# Introduction

* XGBoost stands for Extreme Gradient Boosting.

* XGBoost is a library designed and optimized for boosting trees algorithms. Gradient boosting trees model is originally proposed by Friedman et al. The underlying algorithm of XGBoost is similar, specifically it is an extension of the classic gbm algorithm. By employing multi-threads and imposing regularization, XGBoost is able to utilize more computational power and get more accurate prediction.

* XGB is builted around gradient boosting (GBM) as core
 
**An Efficient Algorithm the reasons are:**
1. The computational part is implemented in C++.
2. It can be multi-threaded on a single machine.
3. It preprocesses the data before the training algorithm.
![](https://raw.githubusercontent.com/szilard/benchm-ml/145e029e1d092539566ece52d528196b4117b411/2-rf/x-plot-time.png)

# features of XGBoost

**Model Features**
* Gradient Boosting algorithm also called gradient boosting machine including the learning rate.
* Stochastic Gradient Boosting with sub-sampling at the row, column and column per split levels.
* Regularized Gradient Boosting with both L1 and L2 regularization.

**System Features**
* Parallelization of tree construction using all of your CPU cores during training.
* Distributed Computing for training very large models using a cluster of machines.
* Out-of-Core Computing for very large datasets that don’t fit into memory.
* Cache Optimization of data structures and algorithm to make best use of hardware.

**Algorithm Features**
* Sparse Aware implementation with automatic handling of missing data values.
* Block Structure to support the parallelization of tree construction.
* Continued Training so that you can further boost an already fitted model on new data.


# ensemble methods
Ensemble methods are techniques that aim at improving the accuracy of results in models by combining multiple models instead of using a single model. The combined models increase the accuracy of the results significantly. This has boosted the popularity of ensemble methods in machine learning.
![](https://cdn.corporatefinanceinstitute.com/assets/ensemble-methods.png)

# 1. Bagging
The idea behind bagging is combining the results of multiple models (for instance, all decision trees) to get a generalized result.

# 2. Boosting
* Boosting is an ensemble technique that learns from previous predictor mistakes to make better predictions in the future. The technique combines several weak base learners to form one strong learner, thus significantly improving the predictability of models. 
* Boosting works by arranging weak learners in a sequence, such that weak learners learn from the next learner in the sequence to create better predictive models.

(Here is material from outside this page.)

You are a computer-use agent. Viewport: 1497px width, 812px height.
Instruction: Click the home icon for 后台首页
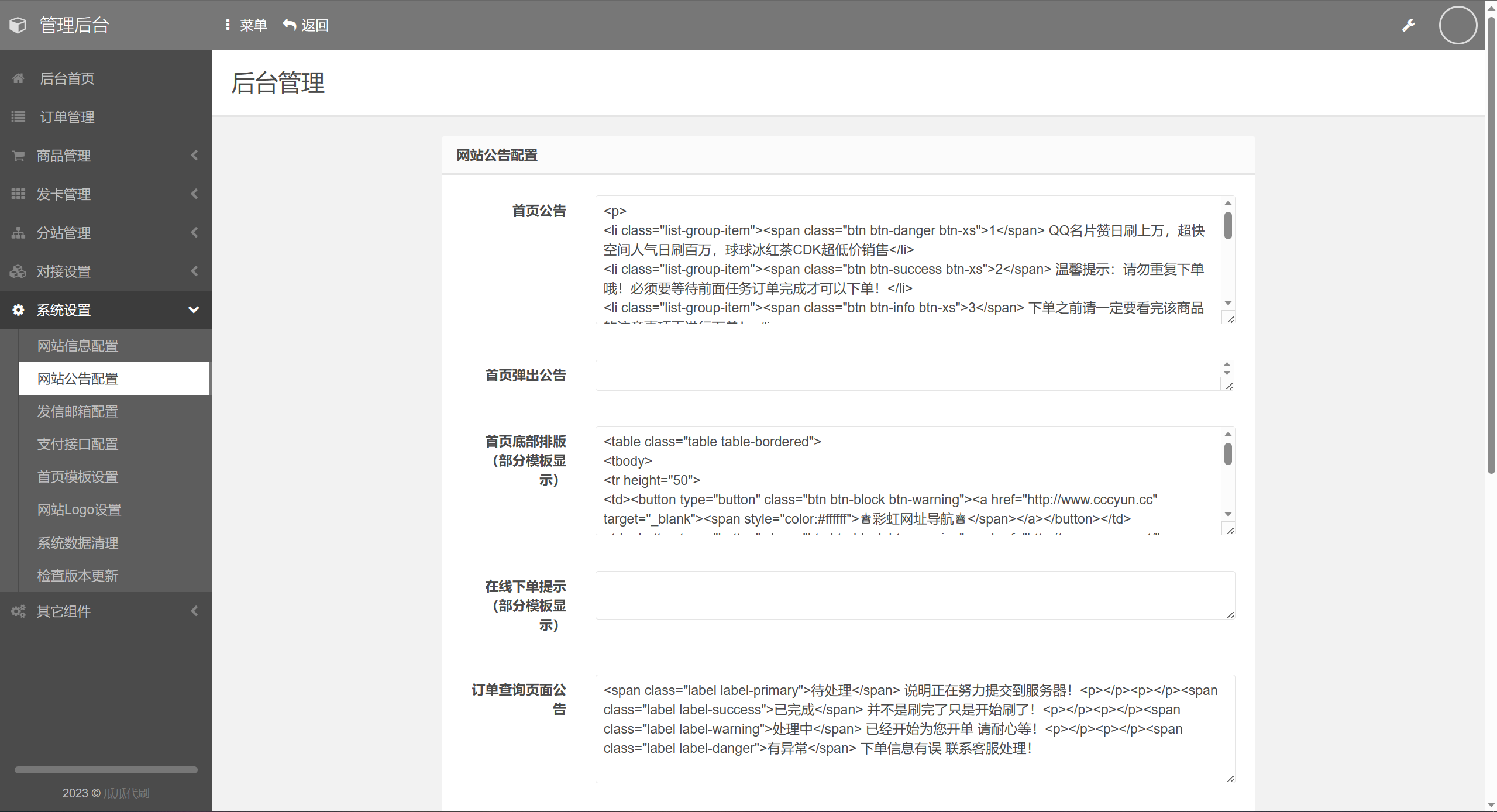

# Gradient descent vs Gradient boosting vs Gradient boosted trees
* **Gradient descent** is an algorithm for finding a set of parameters that optimizes a loss function. 

* **Gradient boosting** is a technique for building an ensemble of weak models such that the predictions of the ensemble minimize a loss function. 

* **Gradient boosted trees**  application of gradient boosting on Decision trees, here individual weak models are trees.

* **XGBoost** is one of the implementations of gradient boosted trees and it comes with a lot of hyperparameters which makes learning more easier. 



# IMPLEMENTATION OF XGB-

In [None]:
import pandas as pd
import numpy as np
import xgboost as xgb

train=pd.read_csv('../input/tabular-playground-series-aug-2021/train.csv')
test=pd.read_csv('../input/tabular-playground-series-aug-2021/test.csv')


X=train.drop(['loss','id'],axis=1)
y=train['loss']
test=test.drop('id',axis=1)

In [None]:
params = {'n_estimators':5000,
          'learning_rate': 0.02,
          'subsample': 0.5,
          'colsample_bytree': 0.7,
          'max_depth': 6,
          'booster': 'gbtree',
          'tree_method': 'gpu_hist',
          'reg_lambda': 60,
          'reg_alpha': 60,
           'n_jobs': 4}

In [None]:

from xgboost import XGBRegressor
from sklearn.metrics import mean_squared_error
from sklearn.model_selection import StratifiedKFold, StratifiedShuffleSplit

splits = 12
stf = StratifiedKFold(n_splits=splits, shuffle=True)
oof= np.zeros((X.shape[0],))
prediction = 0
model_fi = 0
total_mean_rmse = 0

for num, (train_id, valid_id) in enumerate(stf.split(X, y)):
    X_train, X_valid = X.loc[train_id], X.loc[valid_id]
    y_train, y_valid = y.loc[train_id], y.loc[valid_id]
    
    model = XGBRegressor(**params)
    model.fit(X_train, y_train,
              eval_set=[(X_train, y_train), (X_valid, y_valid)],
              eval_metric="rmse",verbose=0)
    
    prediction += model.predict(test) / splits
    oof[valid_id] = model.predict(X_valid)
    oof[oof < 0] = 0

    fold_rmse = np.sqrt(mean_squared_error(y_valid, oof[valid_id]))
    print(f"Fold {num} RMSE: {fold_rmse}")

      

In [None]:
sub=pd.read_csv("../input/tabular-playground-series-aug-2021/sample_submission.csv")
sub["loss"] = prediction

sub.to_csv('submission.csv', index=False)